Thursday, June 6, 2013

The Universe Is A Minimalist

One of the biggest themes of my addiction, towards the end, was profound isolation. Even in a room full of people, I could feel incredibly alone. I read recently that loneliness comes from feeling that you have nothing in common with anyone, so often that feeling is worse in groups, in public. I think that is part of what drove me to isolate- at least I had something in common with myself.

What it was like..

I recall waking up and reaching over for pills- I couldn’t leave the bed without them. The person who provided me with the pills would not put them there if he was angry with me, and on those days I would writhe in agony. He didn’t do that a lot, though, and I would take my pills (vicodin, narco, soma, xanax) and then look at the bleak day ahead of me. The best thing I could think to do was to find a movie on television; sometimes I would bid on stuff on ebay. At some point I had to get to the store for vodka- towards the end I didn’t eat much, and would drink when I felt hungry. Not to mention, I had kids to get to school and when they came home, they would run off and play with friends as I lay comatose on the couch. I had checked out of life completely, and would soon formulate a plan to check out entirely, although I clearly didn’t follow through, and that is another story. I was a zombie in the most literal sense of the word, and I felt like the only zombie in the world, no other fellow zombies to talk to. All the party buddies all end up in a room shaking by themselves. That party doesn’t last forever and never ends well for ones like me.
I recount this because I love to look at how it was, and what its like now.

What Its Like Now
Yesterday, at 15 days shy of my 5 year sober anniversary, I was killing time in South Pasadena while my daughter visited some friends. I had spent about an hour looking at old photographs and old issues of Mad Magazine in a vintage store, and then perusing books in a used bookstore- the kind that you don’t see much of anymore- scanning through volumes of poetry, and psychology books. It was a really peaceful way to spend an afternoon. I decided to buy a volume of Rumi, and a copy of Women Who Run With Wolves, which I always buy when I see it to give it away to friends. At the checkout counter (Which was really an old school desk where a girl hand writes the name of each volume and the price) I overheard an older woman talking about Kabbalah and the 23 volume Zohar, which I have. I saw the books she was reading, all of which were books I either had or wanted. I jumped into the conversation, I had to know this woman. I offered to help her carry the many books to her car and she asked me if I wanted to get tea. So we went to a lovely coffee shop situated by the metro tracks as the sun went down, and I got to hear her incredible story.

Apparently someone had gotten mad at her over a business transaction and had sent a letter about how she had hundreds of old European paintings and that she had bragged about being the grand-daughter of a Nazi warlord, and he suspected that her art collection was Nazi loot. This went to trial, almost to the Supreme Court, one of the first landmark cases of internet libel.

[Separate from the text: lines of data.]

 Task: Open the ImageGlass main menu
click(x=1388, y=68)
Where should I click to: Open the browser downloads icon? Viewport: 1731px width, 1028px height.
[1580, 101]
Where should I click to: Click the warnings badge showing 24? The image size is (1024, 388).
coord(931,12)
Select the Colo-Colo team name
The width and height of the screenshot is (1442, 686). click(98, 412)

To clear her name, she went looking into her genealogical background, and discovered that she was actually Jewish. Her family had come to the Free World and chose to pretend to be Christian Germans, to avoid prosecution and trouble. She had never known of this, and she continued her search, curious about what else might be revealed. She found that she came from a long line of rabbis, in fact. And going through those rabbis, she even came to discover that one of her ancestors was supposedly there when Moses came down with the Ten Commandments.

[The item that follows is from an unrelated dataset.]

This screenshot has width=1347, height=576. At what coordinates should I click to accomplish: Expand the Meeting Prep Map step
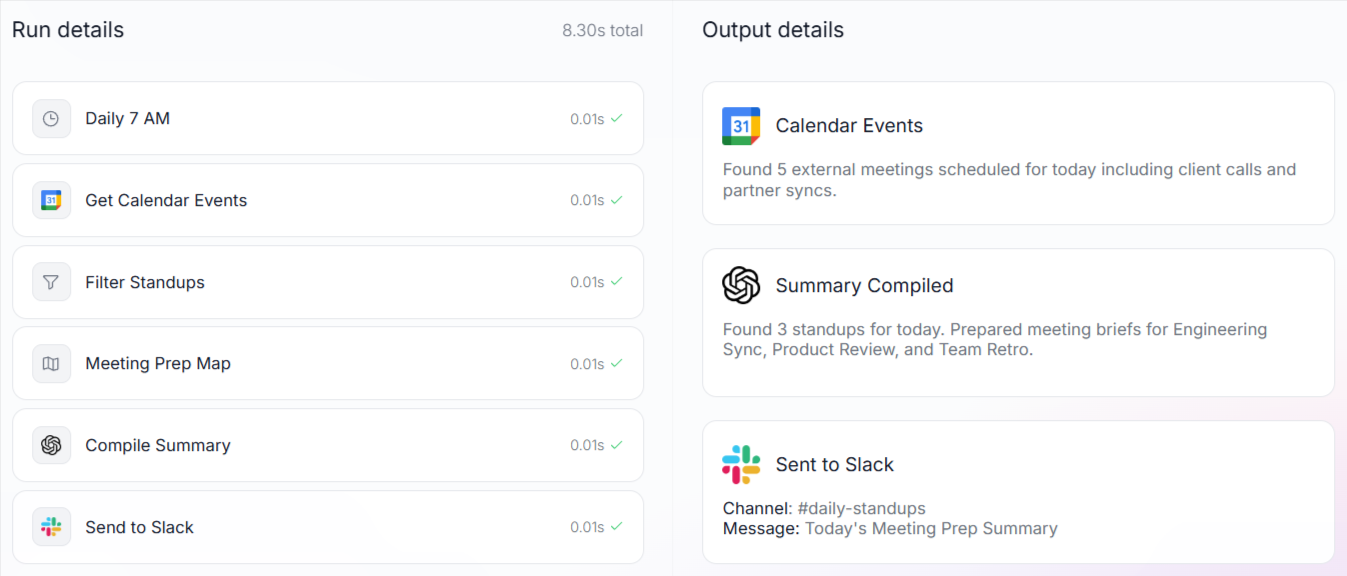(x=327, y=364)
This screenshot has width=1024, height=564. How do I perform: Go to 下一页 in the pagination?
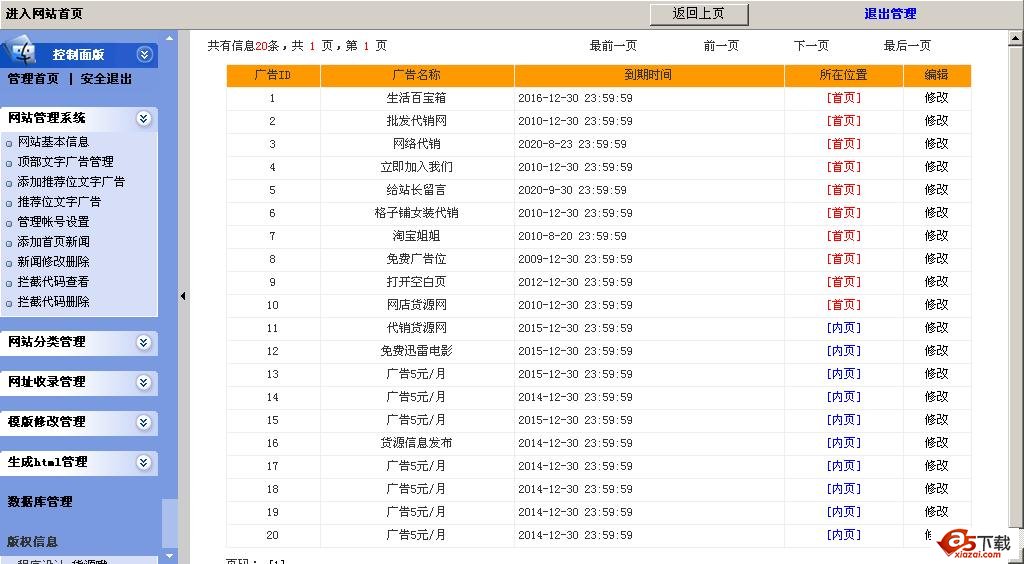point(811,46)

Being a spiritual person, she came to see this situation as incredibly significant. The libel trial caused much strife for all involved- people were fired from jobs, she had to sell her home and move back to the west coast. But what she was given in return was a connection to her ancestors, her family, her blood lineage. She looked at me as a metro train whisked by, as I drank my chai tea, as the sun was setting,  and said, “Moreover, I get to make amends for my family, for the fact that they hid their religion and faith to survive, I get to bring the truth to light and release them all. They can not have a portal in me without my knowing they are there, that they existed, that they are part of who I am.  And so I learned Hebrew, and I read the 23 volumes of the Zohar in its original form, in their honor.” She said, “The universe is a minimalist. It burns everything but what is essential away.”

This whole afternoon is obviously a far cry from five years ago. I was hardly able to leave my house, much less make a new friend. To me, that afternoon was a little adventure, full of old photographs from other people’s lives and memories, and wise words from Rumi, and the story of my new friend, the sunset, the clanging bells that alert that a train is coming…all of these took effect on me in such a subtle way, and yet profoundly so. Five years ago nothing subtle would have penetrated, would have ever registered with me. Things either had to have a numbing, zombifying  effect or be a wild roller-coaster-rock and roll-Hunter S Thompson freak out. But a gentle afternoon like this? Never would have happened.  Yet I wouldn’t trade this scenario for 50 nights of drunken debauchery.  And I get to walk away from that with such an elegant, eloquent phrase that will stay with me forever. “The Universe is a Minimalist, burning all but what is essential away.” If its here, its meant to be here, and if it goes, it was supposed to go. That phrase was a great gift, yet another gift that my sobriety has allowed me to be blessed with.